TASK
Your output should be the whole listing, identical to the original.

SOURCE MATERIAL
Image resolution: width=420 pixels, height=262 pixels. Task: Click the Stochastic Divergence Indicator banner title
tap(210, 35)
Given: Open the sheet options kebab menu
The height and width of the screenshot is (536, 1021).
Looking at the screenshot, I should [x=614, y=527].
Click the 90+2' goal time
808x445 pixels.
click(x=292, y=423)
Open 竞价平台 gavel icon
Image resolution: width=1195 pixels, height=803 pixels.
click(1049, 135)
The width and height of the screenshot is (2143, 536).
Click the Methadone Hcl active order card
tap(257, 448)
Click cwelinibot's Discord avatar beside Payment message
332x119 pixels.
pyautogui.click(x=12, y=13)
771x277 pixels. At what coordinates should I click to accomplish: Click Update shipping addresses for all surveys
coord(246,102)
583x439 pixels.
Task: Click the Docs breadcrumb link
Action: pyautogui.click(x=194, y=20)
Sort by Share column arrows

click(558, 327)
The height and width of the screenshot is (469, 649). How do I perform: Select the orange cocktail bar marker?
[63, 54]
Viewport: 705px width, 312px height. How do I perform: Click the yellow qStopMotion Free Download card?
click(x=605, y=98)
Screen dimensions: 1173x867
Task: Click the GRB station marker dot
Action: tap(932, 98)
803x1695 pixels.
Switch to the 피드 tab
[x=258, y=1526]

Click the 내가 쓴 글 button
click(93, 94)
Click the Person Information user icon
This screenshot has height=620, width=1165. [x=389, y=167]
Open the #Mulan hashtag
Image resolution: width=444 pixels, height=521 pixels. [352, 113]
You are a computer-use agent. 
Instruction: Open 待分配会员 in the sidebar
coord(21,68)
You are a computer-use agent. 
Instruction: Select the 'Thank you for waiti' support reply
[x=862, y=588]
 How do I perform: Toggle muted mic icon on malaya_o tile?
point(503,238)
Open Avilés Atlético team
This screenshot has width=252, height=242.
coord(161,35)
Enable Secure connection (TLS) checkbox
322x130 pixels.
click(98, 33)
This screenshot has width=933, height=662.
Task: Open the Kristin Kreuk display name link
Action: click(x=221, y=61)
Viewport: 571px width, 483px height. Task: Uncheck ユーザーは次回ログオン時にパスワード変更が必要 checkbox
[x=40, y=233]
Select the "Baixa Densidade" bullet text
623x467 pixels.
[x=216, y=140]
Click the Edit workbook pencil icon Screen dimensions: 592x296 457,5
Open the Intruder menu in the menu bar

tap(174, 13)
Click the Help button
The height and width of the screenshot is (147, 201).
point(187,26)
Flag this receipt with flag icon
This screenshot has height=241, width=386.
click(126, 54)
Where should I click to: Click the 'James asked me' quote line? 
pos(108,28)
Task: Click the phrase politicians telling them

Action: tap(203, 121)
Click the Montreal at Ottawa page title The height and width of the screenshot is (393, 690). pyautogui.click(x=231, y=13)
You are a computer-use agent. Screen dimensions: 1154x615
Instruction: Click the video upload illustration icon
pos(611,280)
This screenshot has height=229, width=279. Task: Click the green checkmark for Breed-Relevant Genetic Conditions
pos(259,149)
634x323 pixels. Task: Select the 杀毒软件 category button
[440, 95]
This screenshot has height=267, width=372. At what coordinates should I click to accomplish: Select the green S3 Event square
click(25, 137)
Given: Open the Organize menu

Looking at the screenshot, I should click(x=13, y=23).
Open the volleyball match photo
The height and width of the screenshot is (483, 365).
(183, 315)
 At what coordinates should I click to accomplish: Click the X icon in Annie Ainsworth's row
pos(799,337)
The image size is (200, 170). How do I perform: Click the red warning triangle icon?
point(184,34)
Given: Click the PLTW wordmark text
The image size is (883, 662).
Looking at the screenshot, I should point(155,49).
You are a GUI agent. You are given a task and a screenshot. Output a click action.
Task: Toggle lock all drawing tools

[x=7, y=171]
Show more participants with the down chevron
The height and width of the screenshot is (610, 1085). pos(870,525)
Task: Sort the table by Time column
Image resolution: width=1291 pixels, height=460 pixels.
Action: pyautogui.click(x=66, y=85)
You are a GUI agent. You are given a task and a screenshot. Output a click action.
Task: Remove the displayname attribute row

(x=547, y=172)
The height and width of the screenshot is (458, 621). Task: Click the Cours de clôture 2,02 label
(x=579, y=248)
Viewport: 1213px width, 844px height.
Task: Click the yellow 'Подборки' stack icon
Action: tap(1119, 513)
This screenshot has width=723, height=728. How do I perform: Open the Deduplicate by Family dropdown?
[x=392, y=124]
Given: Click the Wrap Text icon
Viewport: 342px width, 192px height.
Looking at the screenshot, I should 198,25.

ANSWER BELOW
Image resolution: width=420 pixels, height=262 pixels. Task: Click the Stochastic Divergence Indicator banner title
tap(210, 35)
Given: Open the sheet options kebab menu
The height and width of the screenshot is (536, 1021).
Looking at the screenshot, I should [x=614, y=527].
Click the 90+2' goal time
808x445 pixels.
click(x=292, y=423)
Open 竞价平台 gavel icon
Image resolution: width=1195 pixels, height=803 pixels.
click(1049, 135)
The width and height of the screenshot is (2143, 536).
Click the Methadone Hcl active order card
tap(257, 448)
Click cwelinibot's Discord avatar beside Payment message
332x119 pixels.
pyautogui.click(x=12, y=13)
771x277 pixels. At what coordinates should I click to accomplish: Click Update shipping addresses for all surveys
coord(246,102)
583x439 pixels.
Task: Click the Docs breadcrumb link
Action: pyautogui.click(x=194, y=20)
Sort by Share column arrows

click(558, 327)
The height and width of the screenshot is (469, 649). How do I perform: Select the orange cocktail bar marker?
[63, 54]
Viewport: 705px width, 312px height. How do I perform: Click the yellow qStopMotion Free Download card?
click(x=605, y=98)
Screen dimensions: 1173x867
Task: Click the GRB station marker dot
Action: tap(932, 98)
803x1695 pixels.
Switch to the 피드 tab
[x=258, y=1526]

Click the 내가 쓴 글 button
click(93, 94)
Click the Person Information user icon
This screenshot has height=620, width=1165. [x=389, y=167]
Open the #Mulan hashtag
Image resolution: width=444 pixels, height=521 pixels. [352, 113]
You are a computer-use agent. 
Instruction: Open 待分配会员 in the sidebar
coord(21,68)
You are a computer-use agent. 
Instruction: Select the 'Thank you for waiti' support reply
[x=862, y=588]
 How do I perform: Toggle muted mic icon on malaya_o tile?
point(503,238)
Open Avilés Atlético team
This screenshot has width=252, height=242.
coord(161,35)
Enable Secure connection (TLS) checkbox
322x130 pixels.
click(98, 33)
This screenshot has width=933, height=662.
Task: Open the Kristin Kreuk display name link
Action: click(x=221, y=61)
Viewport: 571px width, 483px height. Task: Uncheck ユーザーは次回ログオン時にパスワード変更が必要 checkbox
[x=40, y=233]
Select the "Baixa Densidade" bullet text
623x467 pixels.
[x=216, y=140]
Click the Edit workbook pencil icon Screen dimensions: 592x296 457,5
Open the Intruder menu in the menu bar

tap(174, 13)
Click the Help button
The height and width of the screenshot is (147, 201).
point(187,26)
Flag this receipt with flag icon
This screenshot has height=241, width=386.
click(126, 54)
Where should I click to: Click the 'James asked me' quote line? 
pos(108,28)
Task: Click the phrase politicians telling them

Action: tap(203, 121)
Click the Montreal at Ottawa page title The height and width of the screenshot is (393, 690). pyautogui.click(x=231, y=13)
You are a computer-use agent. Screen dimensions: 1154x615
Instruction: Click the video upload illustration icon
pos(611,280)
This screenshot has height=229, width=279. Task: Click the green checkmark for Breed-Relevant Genetic Conditions
pos(259,149)
634x323 pixels. Task: Select the 杀毒软件 category button
[440, 95]
This screenshot has height=267, width=372. At what coordinates should I click to accomplish: Select the green S3 Event square
click(25, 137)
Given: Open the Organize menu

Looking at the screenshot, I should click(x=13, y=23).
Open the volleyball match photo
The height and width of the screenshot is (483, 365).
(183, 315)
 At what coordinates should I click to accomplish: Click the X icon in Annie Ainsworth's row
pos(799,337)
The image size is (200, 170). How do I perform: Click the red warning triangle icon?
point(184,34)
Given: Click the PLTW wordmark text
The image size is (883, 662).
Looking at the screenshot, I should point(155,49).
You are a GUI agent. You are given a task and a screenshot. Output a click action.
Task: Toggle lock all drawing tools

[x=7, y=171]
Show more participants with the down chevron
The height and width of the screenshot is (610, 1085). pos(870,525)
Task: Sort the table by Time column
Image resolution: width=1291 pixels, height=460 pixels.
Action: pyautogui.click(x=66, y=85)
You are a GUI agent. You are given a task and a screenshot. Output a click action.
Task: Remove the displayname attribute row

(x=547, y=172)
The height and width of the screenshot is (458, 621). Task: Click the Cours de clôture 2,02 label
(x=579, y=248)
Viewport: 1213px width, 844px height.
Task: Click the yellow 'Подборки' stack icon
Action: tap(1119, 513)
This screenshot has width=723, height=728. How do I perform: Open the Deduplicate by Family dropdown?
[x=392, y=124]
Given: Click the Wrap Text icon
Viewport: 342px width, 192px height.
Looking at the screenshot, I should 198,25.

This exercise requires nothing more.